8Situer les données dans le temps, par instants, intervalles ou durées dans un modèle relationnel, permet donc d’associer des objets à une multitude d’événements ou de situations impliquant d’autres objets (par exemple : une personne associée à plusieurs fonctions exercées et dont on peut dès lors reconstituer la carrière), voire d’associer deux mêmes objets dans des contextes temporels différents (exemple : une personne exerce la même fonction dans la même institution, mais durant deux périodes différentes).
9Pour rendre compte de cette dimension évolutive (qui est parfois couplée à des sources imprécises), un système alliant date effective, date post quem et date ante quem a été imaginé7. À chaque donnée susceptible d’évoluer est associé un intervalle de dates. Pour chaque date, l’encodeur choisit « effectif », « post quem » ou « ante quem », selon que la date soit certaine ou pas et selon qu’il s’agisse du début ou de la fin de l’activité. Ce système simple permet d’envisager tous les cas de figure. Les date post quem et ante quem s’affichent en italique et sont accompagnées d’une infobulle expliquant leur principe à l’utilisateur.
10En outre, les dates ne se présentent pas toujours selon le format classique jour/mois/année. Il a donc fallu prévoir la possibilité d’un format date « mois/année », « année » et même « +- année », une façon de gérer les dates à laquelle les informaticiens ne sont pas familiarisés.

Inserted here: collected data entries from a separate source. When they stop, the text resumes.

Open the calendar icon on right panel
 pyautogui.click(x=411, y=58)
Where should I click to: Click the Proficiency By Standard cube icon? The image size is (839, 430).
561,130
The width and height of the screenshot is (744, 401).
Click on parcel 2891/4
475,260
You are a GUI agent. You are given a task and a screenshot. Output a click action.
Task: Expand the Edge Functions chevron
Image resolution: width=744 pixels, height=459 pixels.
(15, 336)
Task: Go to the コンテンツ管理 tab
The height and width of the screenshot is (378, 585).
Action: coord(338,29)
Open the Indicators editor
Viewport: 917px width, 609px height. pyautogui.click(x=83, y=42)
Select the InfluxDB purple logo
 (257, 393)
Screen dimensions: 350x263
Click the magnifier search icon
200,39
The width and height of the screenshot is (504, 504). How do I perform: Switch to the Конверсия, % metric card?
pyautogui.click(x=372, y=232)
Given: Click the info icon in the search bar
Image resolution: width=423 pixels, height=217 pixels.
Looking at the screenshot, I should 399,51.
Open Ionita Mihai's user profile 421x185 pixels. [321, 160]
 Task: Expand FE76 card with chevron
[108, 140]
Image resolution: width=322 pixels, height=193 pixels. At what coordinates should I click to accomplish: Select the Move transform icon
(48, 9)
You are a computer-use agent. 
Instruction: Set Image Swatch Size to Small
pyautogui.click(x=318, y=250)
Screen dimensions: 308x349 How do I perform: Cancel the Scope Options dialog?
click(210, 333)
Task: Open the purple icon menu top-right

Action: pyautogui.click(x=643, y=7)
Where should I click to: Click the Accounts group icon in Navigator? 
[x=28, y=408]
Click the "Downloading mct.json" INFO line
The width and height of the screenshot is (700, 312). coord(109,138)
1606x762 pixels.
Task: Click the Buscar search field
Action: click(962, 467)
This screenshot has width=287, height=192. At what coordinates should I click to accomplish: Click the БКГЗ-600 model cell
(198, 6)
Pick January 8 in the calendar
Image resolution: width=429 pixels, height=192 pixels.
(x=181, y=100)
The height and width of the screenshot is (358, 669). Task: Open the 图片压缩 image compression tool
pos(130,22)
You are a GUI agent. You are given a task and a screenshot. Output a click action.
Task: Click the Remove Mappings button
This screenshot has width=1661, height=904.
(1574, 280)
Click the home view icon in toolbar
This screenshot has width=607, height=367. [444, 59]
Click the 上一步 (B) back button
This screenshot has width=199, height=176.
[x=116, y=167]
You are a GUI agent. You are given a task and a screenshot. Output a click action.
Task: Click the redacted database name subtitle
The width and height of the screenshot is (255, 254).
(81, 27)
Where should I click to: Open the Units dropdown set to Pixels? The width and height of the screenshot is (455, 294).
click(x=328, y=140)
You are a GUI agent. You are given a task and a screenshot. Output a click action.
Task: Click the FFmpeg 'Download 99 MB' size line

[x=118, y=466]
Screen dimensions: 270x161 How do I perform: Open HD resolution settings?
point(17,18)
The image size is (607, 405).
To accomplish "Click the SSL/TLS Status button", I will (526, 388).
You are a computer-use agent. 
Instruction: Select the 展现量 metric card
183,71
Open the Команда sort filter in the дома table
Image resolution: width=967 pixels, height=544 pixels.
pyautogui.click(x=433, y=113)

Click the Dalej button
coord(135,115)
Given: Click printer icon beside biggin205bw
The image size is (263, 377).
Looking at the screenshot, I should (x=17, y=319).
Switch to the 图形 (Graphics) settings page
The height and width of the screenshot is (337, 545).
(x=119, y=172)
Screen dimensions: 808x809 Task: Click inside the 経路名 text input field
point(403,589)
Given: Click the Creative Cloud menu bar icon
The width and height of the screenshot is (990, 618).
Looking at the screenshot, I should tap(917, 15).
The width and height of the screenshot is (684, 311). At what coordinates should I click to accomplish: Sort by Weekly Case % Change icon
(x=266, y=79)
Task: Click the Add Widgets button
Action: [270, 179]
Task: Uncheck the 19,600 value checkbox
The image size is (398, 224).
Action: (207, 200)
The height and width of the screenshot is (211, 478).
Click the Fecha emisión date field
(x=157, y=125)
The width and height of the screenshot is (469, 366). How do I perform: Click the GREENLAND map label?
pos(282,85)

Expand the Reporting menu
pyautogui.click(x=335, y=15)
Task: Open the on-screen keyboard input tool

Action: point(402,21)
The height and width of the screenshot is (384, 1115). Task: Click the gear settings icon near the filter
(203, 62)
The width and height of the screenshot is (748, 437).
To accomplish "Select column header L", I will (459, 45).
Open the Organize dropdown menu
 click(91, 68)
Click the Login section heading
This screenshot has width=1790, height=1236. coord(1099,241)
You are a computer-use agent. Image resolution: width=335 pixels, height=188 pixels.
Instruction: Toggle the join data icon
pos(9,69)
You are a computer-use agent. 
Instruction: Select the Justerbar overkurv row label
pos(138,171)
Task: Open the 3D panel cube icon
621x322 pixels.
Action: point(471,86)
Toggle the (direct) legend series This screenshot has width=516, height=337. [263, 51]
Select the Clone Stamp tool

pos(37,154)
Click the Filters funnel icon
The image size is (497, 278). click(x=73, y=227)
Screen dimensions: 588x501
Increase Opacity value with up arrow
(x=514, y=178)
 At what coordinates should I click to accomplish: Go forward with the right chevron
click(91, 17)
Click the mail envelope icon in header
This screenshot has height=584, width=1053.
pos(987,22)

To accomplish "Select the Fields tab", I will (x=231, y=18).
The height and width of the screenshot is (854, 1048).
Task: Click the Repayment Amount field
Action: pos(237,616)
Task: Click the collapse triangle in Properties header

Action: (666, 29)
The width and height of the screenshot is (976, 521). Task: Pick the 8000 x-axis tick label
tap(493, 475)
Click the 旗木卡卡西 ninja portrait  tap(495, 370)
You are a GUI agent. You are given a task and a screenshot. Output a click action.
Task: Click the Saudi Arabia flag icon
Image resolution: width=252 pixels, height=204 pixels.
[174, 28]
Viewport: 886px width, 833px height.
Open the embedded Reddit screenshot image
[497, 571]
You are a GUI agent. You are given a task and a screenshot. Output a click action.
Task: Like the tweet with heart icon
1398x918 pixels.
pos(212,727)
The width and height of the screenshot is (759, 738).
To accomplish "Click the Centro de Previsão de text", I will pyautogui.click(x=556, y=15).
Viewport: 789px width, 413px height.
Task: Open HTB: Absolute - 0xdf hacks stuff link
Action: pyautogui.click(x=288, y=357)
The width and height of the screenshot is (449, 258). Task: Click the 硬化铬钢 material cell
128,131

Les données incertaines, imprécises ou contradictoires
11Le matériau archivistique regorge de données incertaines, imprécises ou contradictoires, en ce compris dans la datation des événements ou des situations. Il n’est pas rare, voire très fréquent selon les périodes et le type de matériau, d’être confronté pour un même objet à une grande imprécision des données, en ce compris chronologiques, ou encore à des informations contradictoires. L’option que nous privilégions dans cette situation consiste à :
-
restituer un maximum de données, même peu précises (en autorisant des formats de dates incomplètes par exemple) ;
-
mentionner le caractère incertain de certaines données, le cas échéant ;
-
consigner la multiplicité ou la concurrence des versions pour une même caractéristique (exemple : attacher plusieurs lieux ou dates de naissance à une même personne) ;
-
documenter chaque information par les sources qui l’attestent8 ;
-
lorsque c’est possible, procéder à un arbitrage entre les données contradictoires, par l’attribution de coefficients de certitude.
La succession des régimes
12L’extension de la base de données en aval – à savoir aux magistrats en place sur le territoire « belge » durant les périodes française (1795-1814) et hollandaise (1814-1830) – a également posé un problème méthodologique, autour de la définition même des objets qui la composent. Prenons l’exemple du Tribunal de première instance de Bruxelles, juridiction dénommée de la sorte sans discontinuité de la période française jusqu’en 20149. Une première option aurait pu être d’ignorer les spécificités propres à chaque régime, de créer un seul objet traversant les périodes et une seule fonction pour le magistrat qui aurait exercé dans cette institution une même fonction durant plusieurs régimes10. C’est néanmoins une autre option qui a été privilégiée, partant du principe qu’une institution, certes gardant son nom et son personnel, mais inscrite dans des pays différents, ayant une organisation politique spécifique, un mode de recrutement des magistrats propre, et des compétences variables devait se traduire par plusieurs objets techniques distincts. Nous avons, dès lors, opté pour un découpage par régime et, vu la complexité du régime français, pour un sous découpage entre le Directoire, le Consulat et l’Empire. Ce dispositif s’est vu complété par la possibilité de lier deux juridictions l’une à l’autre, afin de décrire le remplacement de l’une par l’autre. Le personnel éventuellement resté en place lors d’un changement de régime se verrait donc attaché à des fonctions distinctes, puisque exercées dans des institutions dont on considère qu’elles sont distinctes11.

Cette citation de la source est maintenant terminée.